Integrating chicks before 12 weeks

Linnre

Songster
May 25, 2022
100
181
116
Texas
I will be going on a trip in 4 weeks, when my chicks are 11 1/2 weeks old - 2 days from 12 weeks. I have been hoping to integrate before I go so that my chicken babysitter can easily take care of them all and I don’t have to make special arrangements and worry about while I’m gone (I have 3 chicks and 3 grown hens). The chicks are 8 weeks now.

We have let the littles stay in a “playpen” in the yard during the day for the past week. The big girls come around and sometimes stalk them but they are protected. Now and then they have been accidentally out together and especially one of the big girls will harass and peck a little one. The littles have been in an outdoor small hutch since 4 weeks so they have been able to see each other for a month but the littles were not allowed out into the playpen before last week at 7 weeks.
I have a small coop with a small run. The run is 14 feet by 3.5 feet plus the area under the coop.

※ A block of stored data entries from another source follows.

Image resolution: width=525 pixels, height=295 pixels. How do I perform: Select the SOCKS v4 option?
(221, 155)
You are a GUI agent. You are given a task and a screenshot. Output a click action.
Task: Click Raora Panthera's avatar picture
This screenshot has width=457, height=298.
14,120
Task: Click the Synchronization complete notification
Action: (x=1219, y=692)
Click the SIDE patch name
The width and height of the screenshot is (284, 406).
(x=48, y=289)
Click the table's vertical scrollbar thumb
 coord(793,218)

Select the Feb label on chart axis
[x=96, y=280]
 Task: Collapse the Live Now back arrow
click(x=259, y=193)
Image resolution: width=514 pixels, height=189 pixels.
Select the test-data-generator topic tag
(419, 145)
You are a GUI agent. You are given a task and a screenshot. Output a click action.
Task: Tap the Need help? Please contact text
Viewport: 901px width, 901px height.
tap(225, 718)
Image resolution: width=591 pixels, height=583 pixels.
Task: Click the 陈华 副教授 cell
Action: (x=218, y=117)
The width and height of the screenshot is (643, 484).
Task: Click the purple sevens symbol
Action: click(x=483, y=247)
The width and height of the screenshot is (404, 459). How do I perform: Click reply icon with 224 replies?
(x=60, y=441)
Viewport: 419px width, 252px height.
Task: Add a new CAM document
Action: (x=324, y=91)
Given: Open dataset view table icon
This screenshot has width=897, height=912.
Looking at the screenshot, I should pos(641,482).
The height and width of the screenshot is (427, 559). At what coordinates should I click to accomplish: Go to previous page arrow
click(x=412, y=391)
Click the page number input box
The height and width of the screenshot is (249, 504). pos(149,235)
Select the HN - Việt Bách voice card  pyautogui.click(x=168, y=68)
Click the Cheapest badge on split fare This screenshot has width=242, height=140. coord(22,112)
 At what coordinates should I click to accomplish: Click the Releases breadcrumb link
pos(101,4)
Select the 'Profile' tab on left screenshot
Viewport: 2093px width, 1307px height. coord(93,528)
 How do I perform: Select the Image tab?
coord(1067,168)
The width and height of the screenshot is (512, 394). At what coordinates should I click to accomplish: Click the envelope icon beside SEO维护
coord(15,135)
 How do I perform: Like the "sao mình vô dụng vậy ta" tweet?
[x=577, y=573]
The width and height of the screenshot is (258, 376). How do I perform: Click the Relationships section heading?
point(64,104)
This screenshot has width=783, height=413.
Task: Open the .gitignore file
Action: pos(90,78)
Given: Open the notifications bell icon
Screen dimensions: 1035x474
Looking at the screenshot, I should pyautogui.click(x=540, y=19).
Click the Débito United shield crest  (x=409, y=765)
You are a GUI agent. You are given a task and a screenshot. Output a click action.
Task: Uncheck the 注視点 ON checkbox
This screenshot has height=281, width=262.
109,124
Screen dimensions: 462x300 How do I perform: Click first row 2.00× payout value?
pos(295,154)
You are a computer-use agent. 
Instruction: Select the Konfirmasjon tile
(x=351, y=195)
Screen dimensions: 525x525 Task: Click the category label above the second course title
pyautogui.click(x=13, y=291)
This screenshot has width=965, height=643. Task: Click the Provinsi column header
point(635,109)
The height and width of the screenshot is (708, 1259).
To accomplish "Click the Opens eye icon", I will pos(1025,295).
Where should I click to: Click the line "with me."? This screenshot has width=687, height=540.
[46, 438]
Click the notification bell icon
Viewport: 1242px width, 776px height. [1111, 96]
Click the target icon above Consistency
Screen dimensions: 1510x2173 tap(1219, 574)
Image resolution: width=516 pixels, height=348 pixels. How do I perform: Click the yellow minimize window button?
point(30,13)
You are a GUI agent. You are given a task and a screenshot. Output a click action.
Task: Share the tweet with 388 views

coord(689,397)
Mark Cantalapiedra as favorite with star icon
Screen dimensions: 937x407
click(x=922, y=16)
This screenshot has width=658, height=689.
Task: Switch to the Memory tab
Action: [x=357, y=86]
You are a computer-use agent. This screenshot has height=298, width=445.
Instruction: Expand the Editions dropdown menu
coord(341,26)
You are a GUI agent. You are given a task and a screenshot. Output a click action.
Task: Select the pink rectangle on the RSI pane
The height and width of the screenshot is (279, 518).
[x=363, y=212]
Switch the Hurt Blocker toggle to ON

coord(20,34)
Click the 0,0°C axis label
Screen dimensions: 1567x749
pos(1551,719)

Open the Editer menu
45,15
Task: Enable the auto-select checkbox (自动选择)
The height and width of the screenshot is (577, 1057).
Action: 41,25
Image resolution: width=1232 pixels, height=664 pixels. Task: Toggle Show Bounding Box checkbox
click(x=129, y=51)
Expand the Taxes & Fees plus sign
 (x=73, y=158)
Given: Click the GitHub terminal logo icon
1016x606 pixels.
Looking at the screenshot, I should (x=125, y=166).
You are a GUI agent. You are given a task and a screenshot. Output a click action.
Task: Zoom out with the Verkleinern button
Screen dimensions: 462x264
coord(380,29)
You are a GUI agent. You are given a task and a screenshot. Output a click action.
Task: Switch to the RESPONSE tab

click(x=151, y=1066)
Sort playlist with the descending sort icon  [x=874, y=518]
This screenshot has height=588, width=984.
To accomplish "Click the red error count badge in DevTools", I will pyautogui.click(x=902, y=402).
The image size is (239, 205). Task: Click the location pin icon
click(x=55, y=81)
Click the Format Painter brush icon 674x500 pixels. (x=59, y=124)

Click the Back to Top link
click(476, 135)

The coop is 5 ft by 3.5 feet. I would like suggestions on integrating them soon so that I can be comfortable leaving them together at (almost) 12 weeks.

We are in Texas and it’s been extremely hot lately! Adding pics of my coop and run. Thank you all!!

(I posted this as a comment earlier and went to delete that comment and can’t find it. My apologies for posting this twice).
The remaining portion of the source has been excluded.